• Material to process:
□ □ □ □ □ □ □

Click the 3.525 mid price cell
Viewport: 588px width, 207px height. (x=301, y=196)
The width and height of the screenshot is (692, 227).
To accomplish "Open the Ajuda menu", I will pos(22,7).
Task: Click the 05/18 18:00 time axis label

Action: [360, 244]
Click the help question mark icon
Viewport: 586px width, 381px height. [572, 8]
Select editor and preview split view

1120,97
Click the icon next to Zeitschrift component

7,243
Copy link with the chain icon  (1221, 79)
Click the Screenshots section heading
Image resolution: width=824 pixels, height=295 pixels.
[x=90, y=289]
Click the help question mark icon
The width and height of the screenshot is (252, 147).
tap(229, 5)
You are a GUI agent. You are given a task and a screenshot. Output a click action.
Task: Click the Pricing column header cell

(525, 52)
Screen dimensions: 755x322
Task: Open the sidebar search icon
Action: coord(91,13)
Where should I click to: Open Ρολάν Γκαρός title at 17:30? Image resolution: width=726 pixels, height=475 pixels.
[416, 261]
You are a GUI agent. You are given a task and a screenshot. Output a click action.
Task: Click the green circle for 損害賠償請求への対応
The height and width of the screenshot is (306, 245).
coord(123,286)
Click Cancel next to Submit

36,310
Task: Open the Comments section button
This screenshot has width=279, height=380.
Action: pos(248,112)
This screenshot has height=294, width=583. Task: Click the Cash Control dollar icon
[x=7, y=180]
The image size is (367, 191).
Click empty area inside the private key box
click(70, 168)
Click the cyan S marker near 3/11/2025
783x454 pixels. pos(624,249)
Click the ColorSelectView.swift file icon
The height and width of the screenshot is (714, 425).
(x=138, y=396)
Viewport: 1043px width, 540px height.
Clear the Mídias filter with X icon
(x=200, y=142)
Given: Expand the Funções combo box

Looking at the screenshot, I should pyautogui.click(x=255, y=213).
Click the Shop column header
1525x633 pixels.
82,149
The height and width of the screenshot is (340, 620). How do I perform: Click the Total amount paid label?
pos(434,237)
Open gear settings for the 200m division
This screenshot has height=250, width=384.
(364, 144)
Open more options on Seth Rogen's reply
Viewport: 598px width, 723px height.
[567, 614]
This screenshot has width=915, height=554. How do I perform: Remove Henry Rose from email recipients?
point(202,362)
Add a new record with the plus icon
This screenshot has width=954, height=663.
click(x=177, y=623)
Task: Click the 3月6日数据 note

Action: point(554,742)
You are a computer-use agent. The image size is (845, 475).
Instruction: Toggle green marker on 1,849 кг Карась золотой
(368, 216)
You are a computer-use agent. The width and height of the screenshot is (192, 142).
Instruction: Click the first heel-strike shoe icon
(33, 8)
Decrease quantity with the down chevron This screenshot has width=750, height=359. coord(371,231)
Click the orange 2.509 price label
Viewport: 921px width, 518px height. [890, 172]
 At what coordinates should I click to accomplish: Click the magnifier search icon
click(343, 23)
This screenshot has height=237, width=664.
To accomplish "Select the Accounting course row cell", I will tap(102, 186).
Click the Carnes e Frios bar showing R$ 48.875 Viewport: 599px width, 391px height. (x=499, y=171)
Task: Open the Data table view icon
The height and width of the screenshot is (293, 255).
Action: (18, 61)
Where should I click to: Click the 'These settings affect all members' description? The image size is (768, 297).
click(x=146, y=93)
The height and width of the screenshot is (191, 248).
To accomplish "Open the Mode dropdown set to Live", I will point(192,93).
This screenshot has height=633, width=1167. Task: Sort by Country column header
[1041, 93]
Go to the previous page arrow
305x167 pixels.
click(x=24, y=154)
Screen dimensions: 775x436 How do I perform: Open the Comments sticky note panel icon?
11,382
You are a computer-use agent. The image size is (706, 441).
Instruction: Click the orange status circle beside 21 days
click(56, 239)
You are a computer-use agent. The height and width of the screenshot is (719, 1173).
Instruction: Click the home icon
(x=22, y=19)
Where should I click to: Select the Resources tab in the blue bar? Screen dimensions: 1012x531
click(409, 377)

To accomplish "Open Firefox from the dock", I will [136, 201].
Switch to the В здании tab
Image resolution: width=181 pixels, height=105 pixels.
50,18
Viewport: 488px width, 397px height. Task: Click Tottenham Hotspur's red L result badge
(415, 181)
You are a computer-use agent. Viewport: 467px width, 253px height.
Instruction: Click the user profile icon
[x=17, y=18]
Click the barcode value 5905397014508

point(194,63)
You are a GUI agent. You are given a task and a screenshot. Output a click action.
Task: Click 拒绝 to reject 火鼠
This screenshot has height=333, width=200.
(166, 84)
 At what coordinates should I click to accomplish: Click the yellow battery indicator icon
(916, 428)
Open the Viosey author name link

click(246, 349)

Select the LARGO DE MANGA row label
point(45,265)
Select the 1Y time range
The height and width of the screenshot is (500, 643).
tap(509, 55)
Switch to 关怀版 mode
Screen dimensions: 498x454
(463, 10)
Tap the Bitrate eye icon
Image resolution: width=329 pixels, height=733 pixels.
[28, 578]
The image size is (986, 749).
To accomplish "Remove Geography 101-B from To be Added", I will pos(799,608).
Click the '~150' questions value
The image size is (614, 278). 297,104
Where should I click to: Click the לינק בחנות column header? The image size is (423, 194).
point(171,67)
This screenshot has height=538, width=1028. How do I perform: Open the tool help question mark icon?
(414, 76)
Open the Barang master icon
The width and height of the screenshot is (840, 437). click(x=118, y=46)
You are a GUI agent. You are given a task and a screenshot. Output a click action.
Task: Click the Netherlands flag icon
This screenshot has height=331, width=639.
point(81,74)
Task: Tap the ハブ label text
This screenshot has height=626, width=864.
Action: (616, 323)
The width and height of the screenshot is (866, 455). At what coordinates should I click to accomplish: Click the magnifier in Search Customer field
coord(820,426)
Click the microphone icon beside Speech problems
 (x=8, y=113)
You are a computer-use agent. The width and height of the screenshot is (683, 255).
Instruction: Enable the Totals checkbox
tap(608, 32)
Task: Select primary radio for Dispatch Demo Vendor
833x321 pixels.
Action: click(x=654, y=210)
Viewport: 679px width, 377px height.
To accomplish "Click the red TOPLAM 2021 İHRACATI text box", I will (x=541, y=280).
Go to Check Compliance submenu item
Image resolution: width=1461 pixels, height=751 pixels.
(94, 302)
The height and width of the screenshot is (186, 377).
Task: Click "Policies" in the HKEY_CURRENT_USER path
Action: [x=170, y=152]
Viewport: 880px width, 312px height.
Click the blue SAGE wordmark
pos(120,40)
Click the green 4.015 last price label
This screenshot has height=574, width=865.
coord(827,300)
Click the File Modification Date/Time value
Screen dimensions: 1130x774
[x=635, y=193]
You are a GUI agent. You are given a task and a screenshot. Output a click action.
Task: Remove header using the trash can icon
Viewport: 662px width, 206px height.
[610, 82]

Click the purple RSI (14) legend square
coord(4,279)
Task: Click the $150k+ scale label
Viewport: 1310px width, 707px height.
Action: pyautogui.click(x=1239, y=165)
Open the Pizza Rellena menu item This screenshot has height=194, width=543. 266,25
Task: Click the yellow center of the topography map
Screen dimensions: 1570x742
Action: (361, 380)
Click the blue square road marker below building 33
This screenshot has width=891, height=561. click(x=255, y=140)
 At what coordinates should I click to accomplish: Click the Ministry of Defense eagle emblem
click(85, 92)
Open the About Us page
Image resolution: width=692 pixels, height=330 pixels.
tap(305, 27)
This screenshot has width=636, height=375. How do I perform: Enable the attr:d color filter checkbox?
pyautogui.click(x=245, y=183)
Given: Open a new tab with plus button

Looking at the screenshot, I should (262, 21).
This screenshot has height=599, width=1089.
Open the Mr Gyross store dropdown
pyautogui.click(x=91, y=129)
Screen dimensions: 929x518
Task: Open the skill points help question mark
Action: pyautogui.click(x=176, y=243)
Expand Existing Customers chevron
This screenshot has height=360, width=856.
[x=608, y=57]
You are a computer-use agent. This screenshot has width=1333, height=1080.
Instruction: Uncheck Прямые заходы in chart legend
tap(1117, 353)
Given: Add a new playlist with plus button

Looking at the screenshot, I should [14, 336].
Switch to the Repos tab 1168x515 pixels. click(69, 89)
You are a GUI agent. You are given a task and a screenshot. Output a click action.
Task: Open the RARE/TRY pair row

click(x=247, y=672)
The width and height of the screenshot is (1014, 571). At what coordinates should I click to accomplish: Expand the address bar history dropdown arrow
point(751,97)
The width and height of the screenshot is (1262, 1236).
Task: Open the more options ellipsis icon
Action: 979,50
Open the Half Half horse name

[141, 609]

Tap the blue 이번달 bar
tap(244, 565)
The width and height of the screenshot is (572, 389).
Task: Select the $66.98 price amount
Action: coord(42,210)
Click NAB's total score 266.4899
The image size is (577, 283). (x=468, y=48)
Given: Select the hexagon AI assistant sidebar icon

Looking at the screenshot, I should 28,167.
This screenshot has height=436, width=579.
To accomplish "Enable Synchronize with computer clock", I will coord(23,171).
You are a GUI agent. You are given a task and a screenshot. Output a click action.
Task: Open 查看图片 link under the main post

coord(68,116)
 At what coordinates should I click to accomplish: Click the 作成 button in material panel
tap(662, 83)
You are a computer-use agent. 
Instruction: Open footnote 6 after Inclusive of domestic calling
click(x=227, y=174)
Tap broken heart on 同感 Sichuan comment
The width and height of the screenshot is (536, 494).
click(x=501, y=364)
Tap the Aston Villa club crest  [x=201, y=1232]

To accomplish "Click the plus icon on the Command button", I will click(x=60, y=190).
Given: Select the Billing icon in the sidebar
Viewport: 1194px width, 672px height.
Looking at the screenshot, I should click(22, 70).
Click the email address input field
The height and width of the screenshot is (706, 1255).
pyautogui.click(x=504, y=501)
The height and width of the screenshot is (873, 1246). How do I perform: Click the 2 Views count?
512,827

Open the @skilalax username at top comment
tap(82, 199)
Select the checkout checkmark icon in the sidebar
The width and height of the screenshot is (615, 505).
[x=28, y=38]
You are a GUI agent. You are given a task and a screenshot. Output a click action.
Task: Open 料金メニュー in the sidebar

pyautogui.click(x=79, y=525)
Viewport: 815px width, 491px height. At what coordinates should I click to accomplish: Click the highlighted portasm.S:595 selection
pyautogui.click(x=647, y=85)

□ □ □ □ □ □ □

Restate, please, word for word the span of records running from the first line to the line bearing "Task: Open the Comments section button", both included, and nothing outside it.

• Solution for this problem:
Click the 3.525 mid price cell
Viewport: 588px width, 207px height. (x=301, y=196)
The width and height of the screenshot is (692, 227).
To accomplish "Open the Ajuda menu", I will pos(22,7).
Task: Click the 05/18 18:00 time axis label

Action: [360, 244]
Click the help question mark icon
Viewport: 586px width, 381px height. [572, 8]
Select editor and preview split view

1120,97
Click the icon next to Zeitschrift component

7,243
Copy link with the chain icon  (1221, 79)
Click the Screenshots section heading
Image resolution: width=824 pixels, height=295 pixels.
[x=90, y=289]
Click the help question mark icon
The width and height of the screenshot is (252, 147).
tap(229, 5)
You are a GUI agent. You are given a task and a screenshot. Output a click action.
Task: Click the Pricing column header cell

(525, 52)
Screen dimensions: 755x322
Task: Open the sidebar search icon
Action: coord(91,13)
Where should I click to: Open Ρολάν Γκαρός title at 17:30? Image resolution: width=726 pixels, height=475 pixels.
[416, 261]
You are a GUI agent. You are given a task and a screenshot. Output a click action.
Task: Click the green circle for 損害賠償請求への対応
The height and width of the screenshot is (306, 245).
coord(123,286)
Click Cancel next to Submit

36,310
Task: Open the Comments section button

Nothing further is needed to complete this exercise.